While your working method is your own and, of course, valid no matter what your choices, there’s a downside to having a lot of tabs: you might accidentally close multiple tabs you need, close a window full of tabs, or suffer a Safari or macOS crash that doesn’t restore your windows. I’ve found Safari remarkably resilient in recent years to crashes of all sorts, and rarely have this problem.
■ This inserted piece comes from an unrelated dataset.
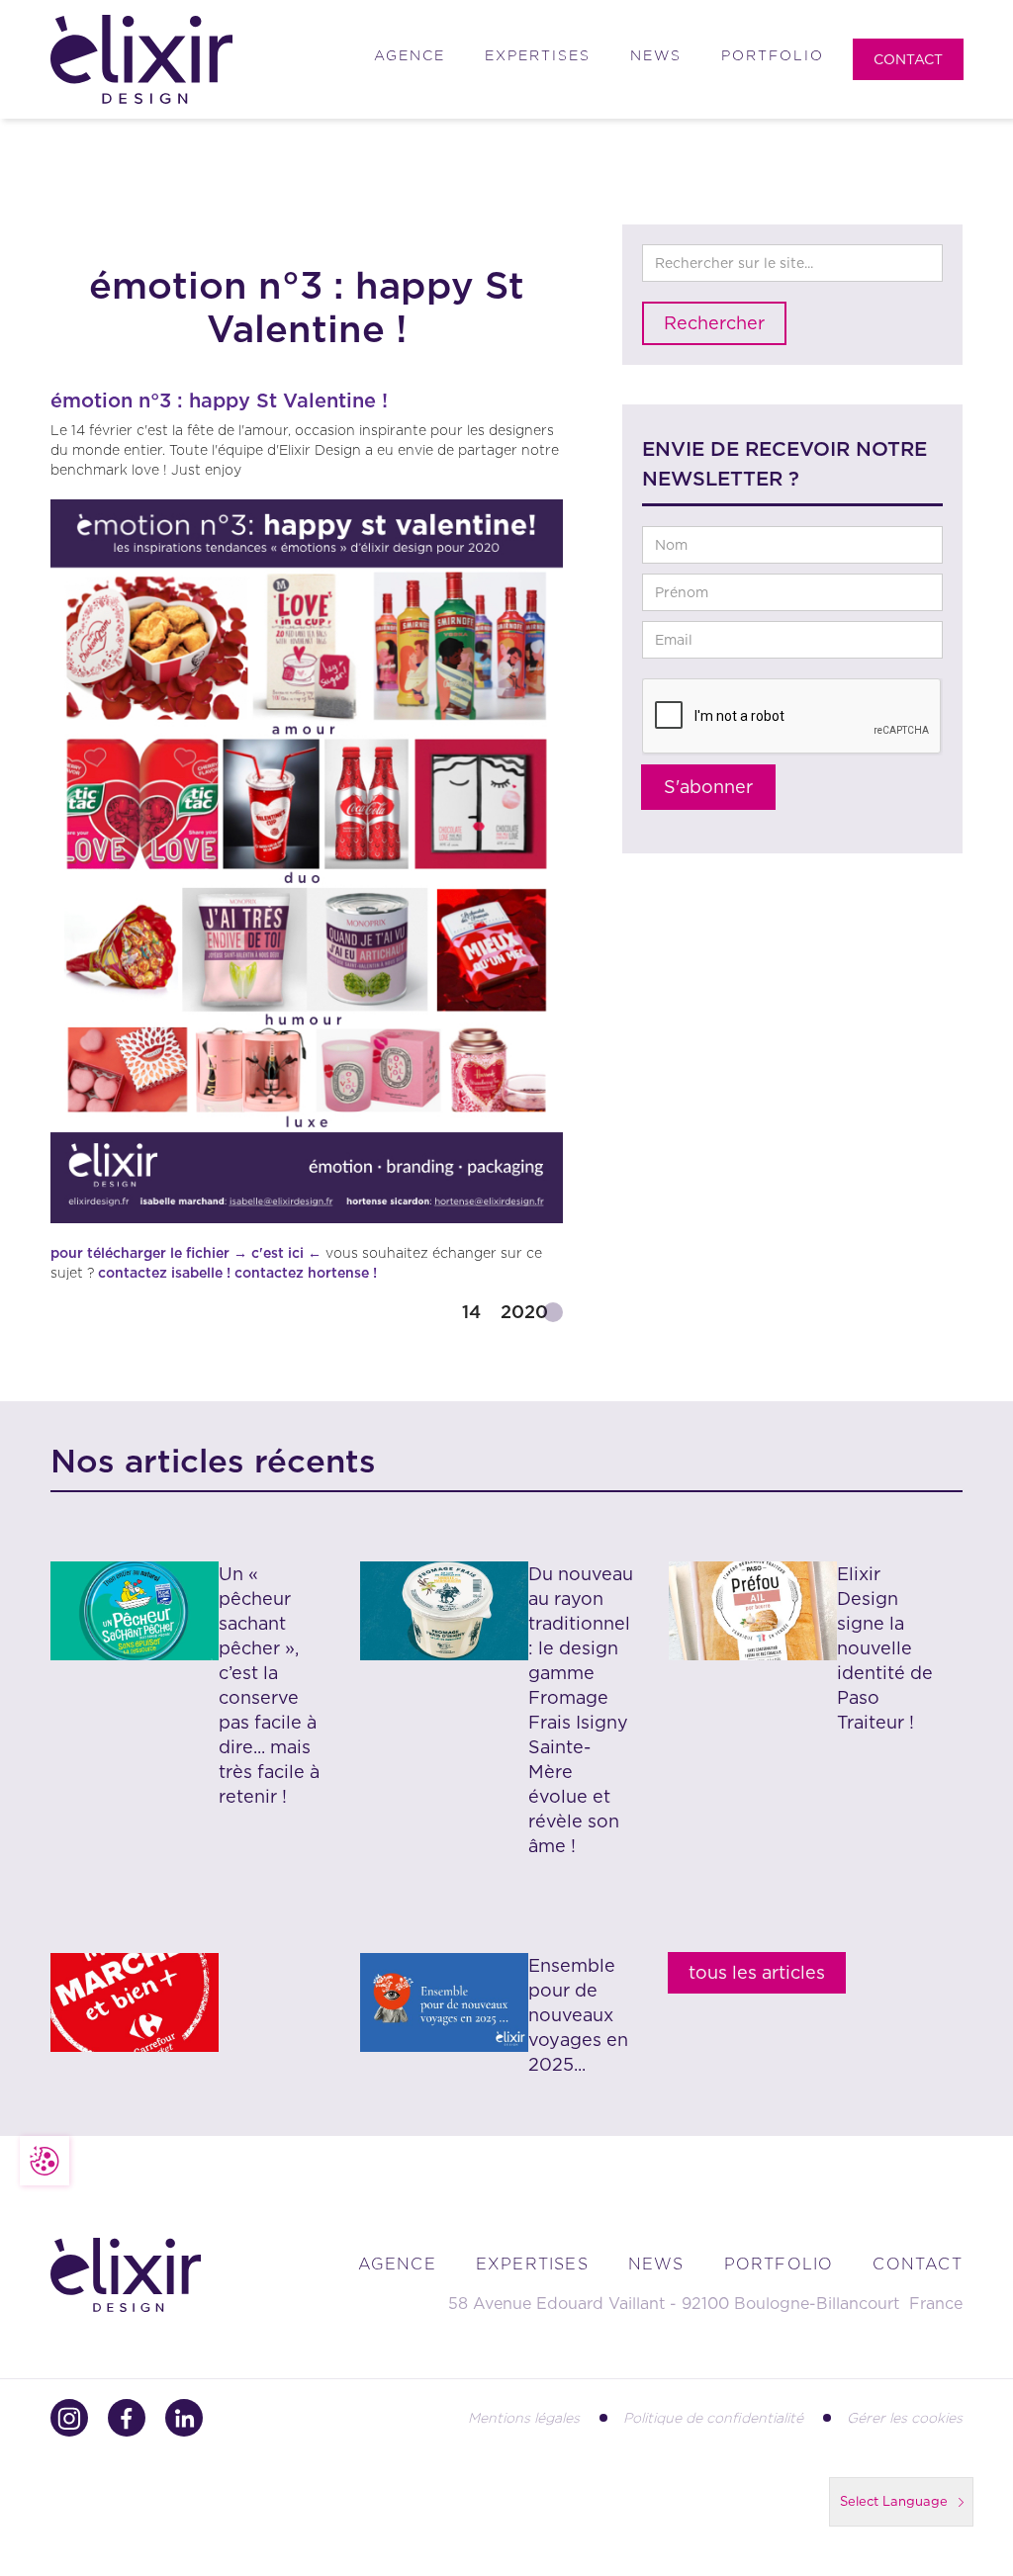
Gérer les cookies (905, 2418)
But because I don’t have windows full of tabs, even if I lost one, it wouldn’t have the same impact.
You may already know a few restorative functions from the History menu, but here’s a quick review:
- After closing a tab or window, you can use History > Reopen Last Closed Tab/Window (Command-Shift-T for either).
- You can also browse through History > Recently Closed to find tabs (as single items) and windows (as a main item with sub-item menu or other tabs in that window).
- As a worst-cast restoration, you can select History > Reopen All Windows from Last Session

Research on sheriffs I had loaded into a window of tabs I saved as a folder of bookmarks.
But you can also opt to snapshot or store entire windows full of tabs as bookmarks, something that used to require third-party extensions.
- Select a window with tabs.
- Choose Bookmarks > Add Bookmarks for These X Tabs, where X is the number of tabs.
- Pick a folder and enter a name for the bookmarks folder created from the window.
This is a great bit of extra security against a crash. There’s no way to sync your tabs to that bookmarks folder, so as you modify what’s in your open windows, you have to delete the previous folder full of saved tabs (via Bookmarks > Edit Bookmarks most easily), and then save a new folder of them. Or, because bookmarks take up almost no space, you could progressively save new folders numbered or named in some scheme that helps you know which is the latest one.
Bookmark folders are also a useful way to transfer tabs between devices if you’re using iCloud to sync Safari settings. While you can use Handoff to pass a single active window, or Show All Tabs to view open tabs on other devices also syncing via iCloud, synced bookmarks offers a much simpler way to gain access to all those tabs on any device you might have to hand.